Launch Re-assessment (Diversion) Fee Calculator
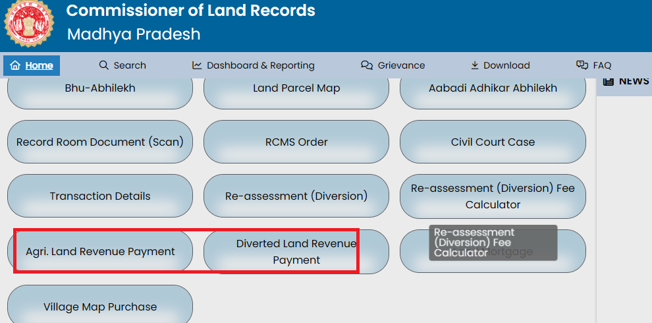pos(493,196)
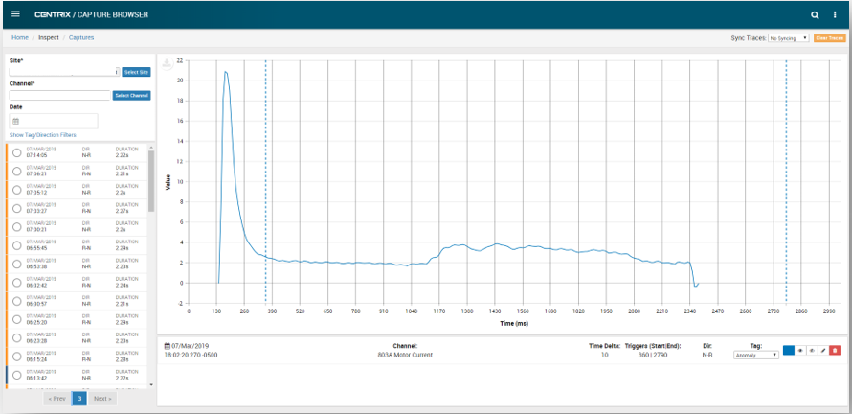This screenshot has height=414, width=852.
Task: Open the Sync Traces dropdown
Action: (x=789, y=38)
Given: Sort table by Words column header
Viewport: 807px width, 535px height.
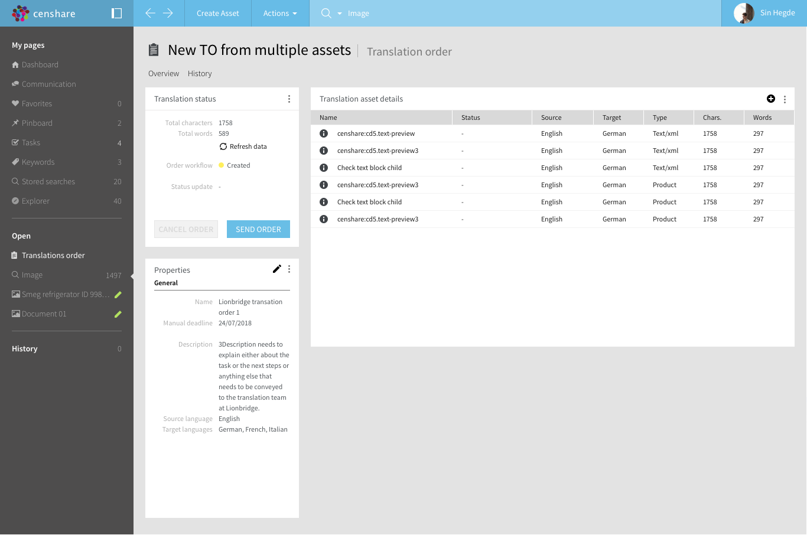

= = = =

#### WORK ITEM:
Your task is to repeat exactly the lines from the one containing "Given: Sort table by Words column header" through the end of the material, both included, and only those, without pictures.

#### EXERCISE ANSWER:
Given: Sort table by Words column header
Viewport: 807px width, 535px height.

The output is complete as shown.